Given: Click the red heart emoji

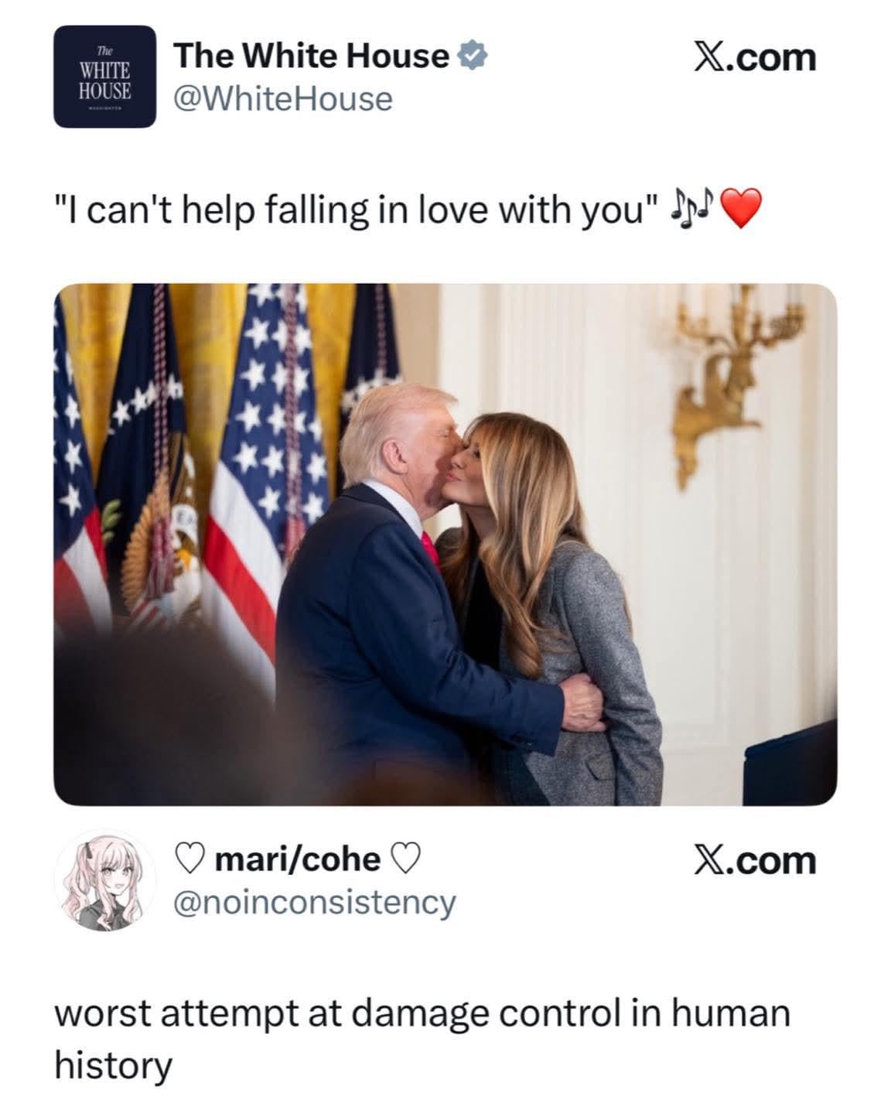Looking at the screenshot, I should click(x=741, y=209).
--
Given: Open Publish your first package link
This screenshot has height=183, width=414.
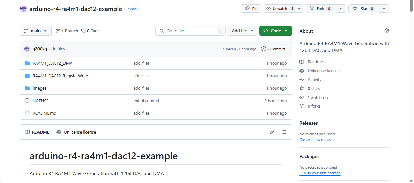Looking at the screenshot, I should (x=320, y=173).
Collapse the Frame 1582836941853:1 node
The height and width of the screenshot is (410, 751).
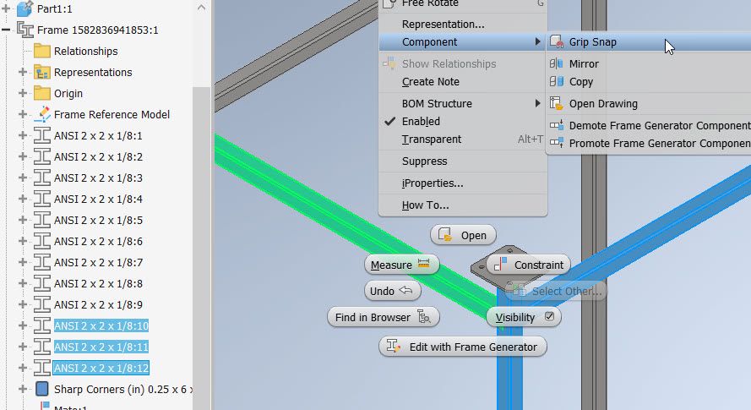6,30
* * *
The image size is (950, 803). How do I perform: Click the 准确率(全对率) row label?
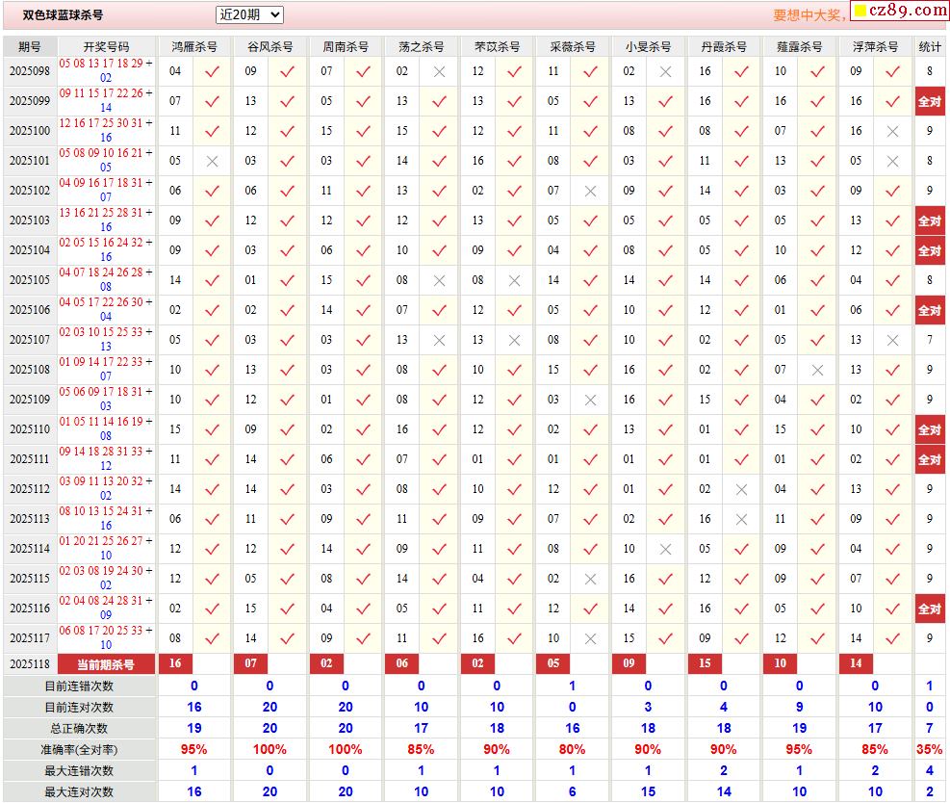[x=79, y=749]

— TASK DETAILS —
Scale the entries from the line that contains "The image size" up to and including the line that contains "[x=79, y=749]". Write only those lines again, requests included, with each coordinate in the answers multiplied by 1.35 and rounded to a whole number (halves round up), and leave the pictures out.

— FULL ANSWER —
The image size is (950, 803). How do I perform: Click the 准确率(全对率) row label?
[x=107, y=1011]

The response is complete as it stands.